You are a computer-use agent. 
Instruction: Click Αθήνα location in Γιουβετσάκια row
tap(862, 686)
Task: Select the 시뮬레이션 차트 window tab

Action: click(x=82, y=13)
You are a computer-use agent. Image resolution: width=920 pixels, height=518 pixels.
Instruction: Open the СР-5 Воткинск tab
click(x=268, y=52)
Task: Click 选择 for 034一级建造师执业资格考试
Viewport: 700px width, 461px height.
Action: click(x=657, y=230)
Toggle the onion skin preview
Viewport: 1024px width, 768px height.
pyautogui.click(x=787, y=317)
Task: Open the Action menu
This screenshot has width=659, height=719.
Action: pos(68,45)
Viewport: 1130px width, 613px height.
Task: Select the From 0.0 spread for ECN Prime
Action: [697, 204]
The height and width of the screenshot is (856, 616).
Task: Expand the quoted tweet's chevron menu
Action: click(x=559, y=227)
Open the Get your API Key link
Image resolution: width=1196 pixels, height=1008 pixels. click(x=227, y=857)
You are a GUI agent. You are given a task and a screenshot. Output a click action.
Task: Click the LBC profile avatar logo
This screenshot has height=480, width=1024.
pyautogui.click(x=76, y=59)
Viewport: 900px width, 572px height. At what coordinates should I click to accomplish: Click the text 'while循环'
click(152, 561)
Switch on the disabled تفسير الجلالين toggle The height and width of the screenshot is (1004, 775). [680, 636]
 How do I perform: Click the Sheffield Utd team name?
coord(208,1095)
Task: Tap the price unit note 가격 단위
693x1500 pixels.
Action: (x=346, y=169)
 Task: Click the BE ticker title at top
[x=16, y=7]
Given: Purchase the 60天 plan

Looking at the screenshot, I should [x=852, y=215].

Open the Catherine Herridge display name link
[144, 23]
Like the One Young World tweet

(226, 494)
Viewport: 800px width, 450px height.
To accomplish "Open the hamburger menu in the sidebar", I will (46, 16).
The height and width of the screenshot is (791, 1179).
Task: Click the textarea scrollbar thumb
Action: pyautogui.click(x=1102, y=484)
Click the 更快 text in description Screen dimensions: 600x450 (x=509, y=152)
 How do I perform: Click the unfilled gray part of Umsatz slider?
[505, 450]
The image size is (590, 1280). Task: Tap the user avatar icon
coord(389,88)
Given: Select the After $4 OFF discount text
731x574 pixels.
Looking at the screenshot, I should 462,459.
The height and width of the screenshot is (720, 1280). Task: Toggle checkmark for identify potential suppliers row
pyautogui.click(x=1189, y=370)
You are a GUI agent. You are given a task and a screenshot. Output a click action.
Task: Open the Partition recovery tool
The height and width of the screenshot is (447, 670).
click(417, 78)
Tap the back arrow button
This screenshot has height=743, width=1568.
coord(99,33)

☆ ☆ ☆

# [What the task requires]
Set down again, word for word, the stretch of records from the line with "How do I perform: Click the Sheffield" to the line with "Viewport: 800px width, 450px height.", both of those lines included.

# [Exercise answer]
 How do I perform: Click the Sheffield Utd team name?
coord(208,1095)
Task: Tap the price unit note 가격 단위
693x1500 pixels.
Action: (x=346, y=169)
 Task: Click the BE ticker title at top
[x=16, y=7]
Given: Purchase the 60天 plan

Looking at the screenshot, I should [x=852, y=215].

Open the Catherine Herridge display name link
[144, 23]
Like the One Young World tweet

(226, 494)
Viewport: 800px width, 450px height.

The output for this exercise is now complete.